Consultor Eletrônico

Status: Verified

GOAL:

I18N. Code page conversions and where they happen

GOAL:

Where the CodePage convertions happen?

FACT(s) (Environment):

All Supported Operating Systems
Progress/OpenEdge Versions

FIX:

Code page conversions happen many places in PROGRESS version 7.3A and above. Each of the following items can be identified with a unique code page. As a result, a conversion happens when the code pages are different. If the code pages of the two locations exchanging data are the same, no conversion happens. If one of the two locations exchanging data uses "undefined" as its code page, the data are not converted.

The user is expected to declare to PROGRESS what code page is used in each of these locations. Of course, each of these has defaults, based on the Western European language family. Given this knowledge, PROGRESS will automatically convert the data from one code page to another as needed.

Some of these conversions must be reversible without any loss of data. For example, if the database and the client internal processing use different code pages, PROGRESS will do the conversion between them. However, this conversion must be reversible so that no data is lost. A reversible conversion means
a 1-to-1 mapping between the code pages.

A non-reversible conversion is one where more than 1 character in the code page maps to a single character in the other code page. The ISO8859-1 to GERMAN-7-BIT bit conversion is an example of this. This conversion table is used for 7-bit terminals. It maps a } to u-umlaut. It also maps a } to a }. When a u-umlaut is in memory, and needs to be displayed on the 7-bit terminal, it is converted to a }. This, of course, assumes that the memory has been identified as using the ISO8859-1 code page with the -cpinternal parameter.

Data locations:

Version 7.3 and higher databases:

The database administrator must decide which code page will be used in the database and must label the database with the correct code page name.

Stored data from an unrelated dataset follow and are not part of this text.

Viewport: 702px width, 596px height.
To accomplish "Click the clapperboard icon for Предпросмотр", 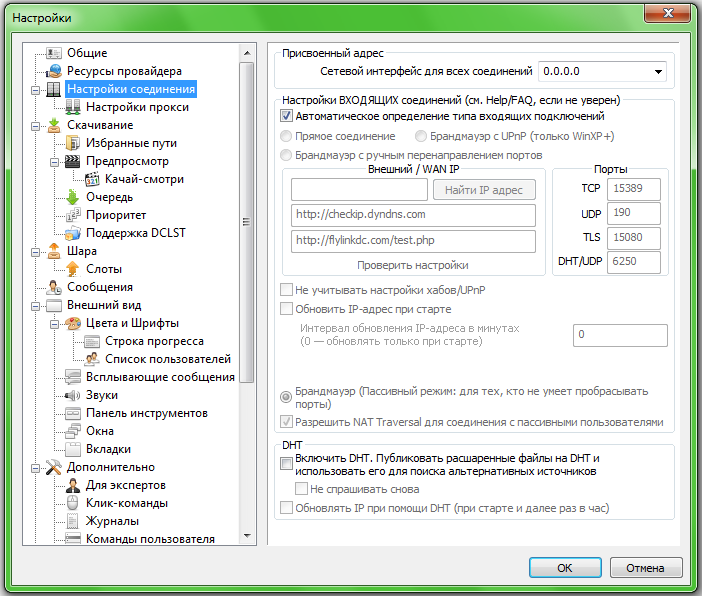I will [72, 161].
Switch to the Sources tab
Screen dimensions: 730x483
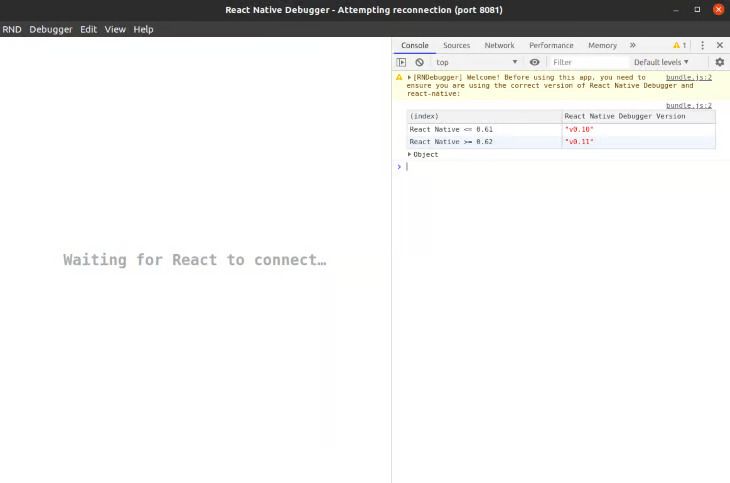[x=456, y=45]
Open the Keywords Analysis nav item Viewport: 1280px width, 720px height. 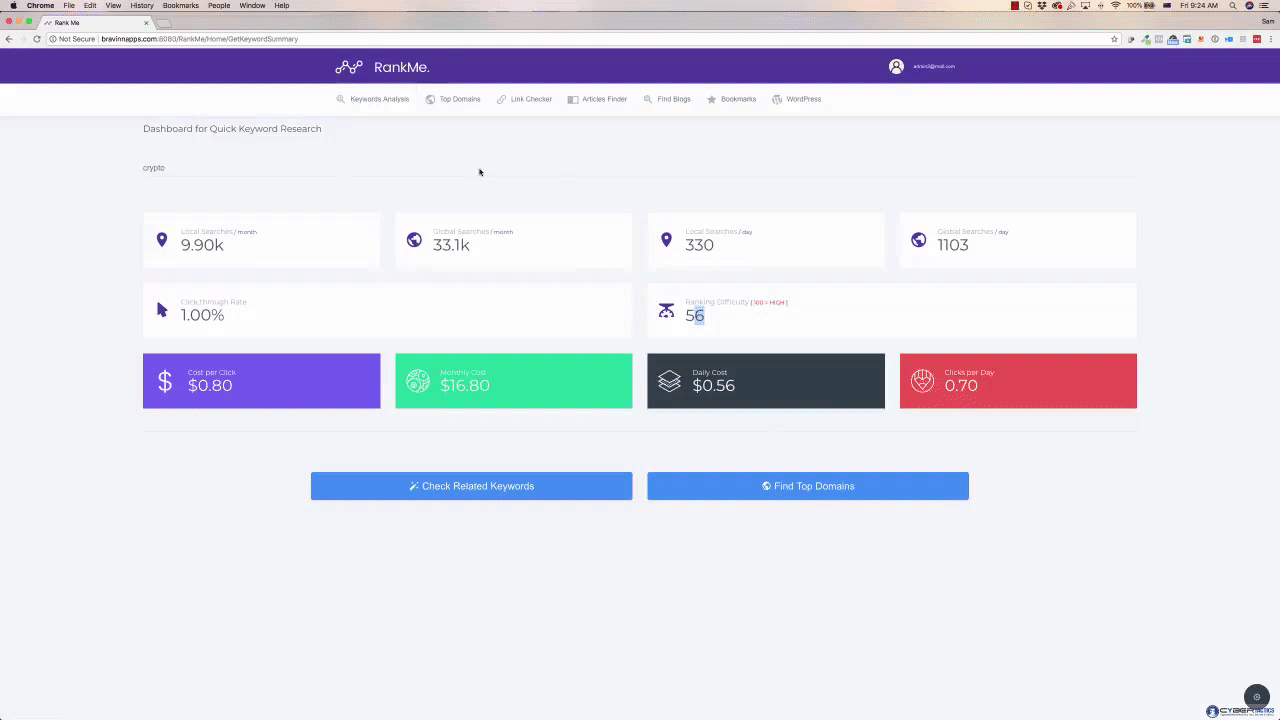373,99
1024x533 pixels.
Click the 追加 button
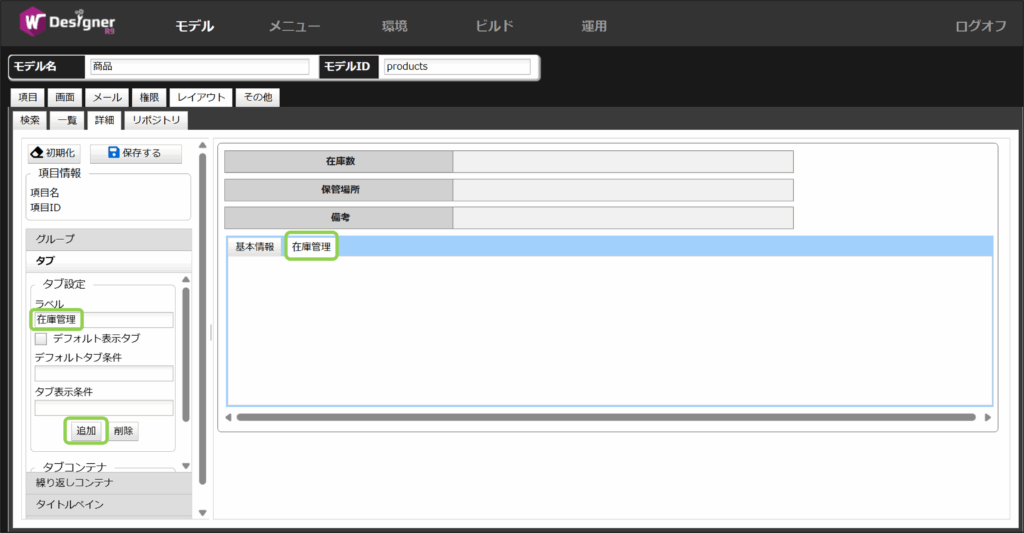(86, 431)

The database administrator must also make sure that the database's _db record contains the correct collation table for that code page. The database administrator can change the database code page and convert the database at
any time within a language family without affecting the rest of the system in any way. If the user attempts to change code pages between lanaguage families, he or she may experience data loss because not all characters appear in both language families.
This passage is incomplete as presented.